Un equipo de científicos estadounidenses ha restaurado el rostro de un hombre que fue enterrado en el estado de ­Connecticut hace más de 200 años como vampiro. Se trata de John Barber, de 55 años, quien se dedicaba a la agricultura y murió de tuberculosis.

En el siglo XVIII, el pueblo de Griswold, en Connecticut, fue uno de los sitios en los Estados Unidos donde se creía en los vampiros. Muchos habitantes de esa y otras localidades fueron considerados como tales y sepultados mediante rituales, aseguró laplata1.com.

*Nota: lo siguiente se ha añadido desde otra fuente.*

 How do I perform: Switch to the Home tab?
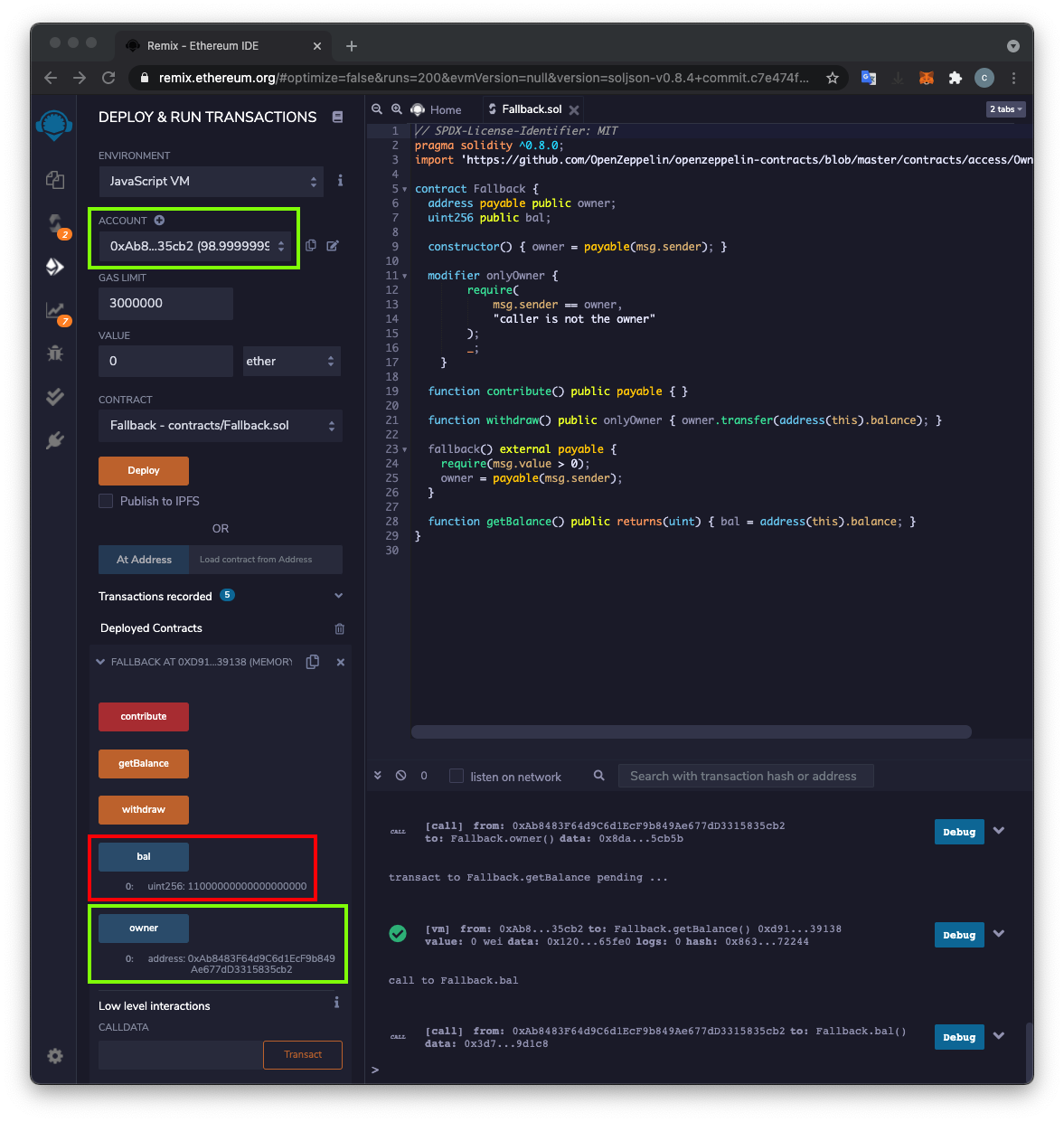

Drácula deja de ser ficción: reconstruyen la cara de un hombre enterrado como vampiro hace 200 años y revive otro mito

“Los fémures fueron separados y doblados transversalmente en forma de cruz sobre el pecho”, explicó Ellen Greytak, directora de Bioinformática de Parabon NanoLabs, cuyos especialistas colaboraron con expertos militares para estudiar los restos. “De esa manera no podría levantarse de la tumba y atacar a los vivos”, remarcó.

Para asegurarse de que se tomó el ADN de la persona indicada, los científicos lo compararon con el ADN de los restos de un pariente suyo inhumado cerca. “Establecimos que eran familiares de tercer grado, o primos hermanos”, explicó la científica.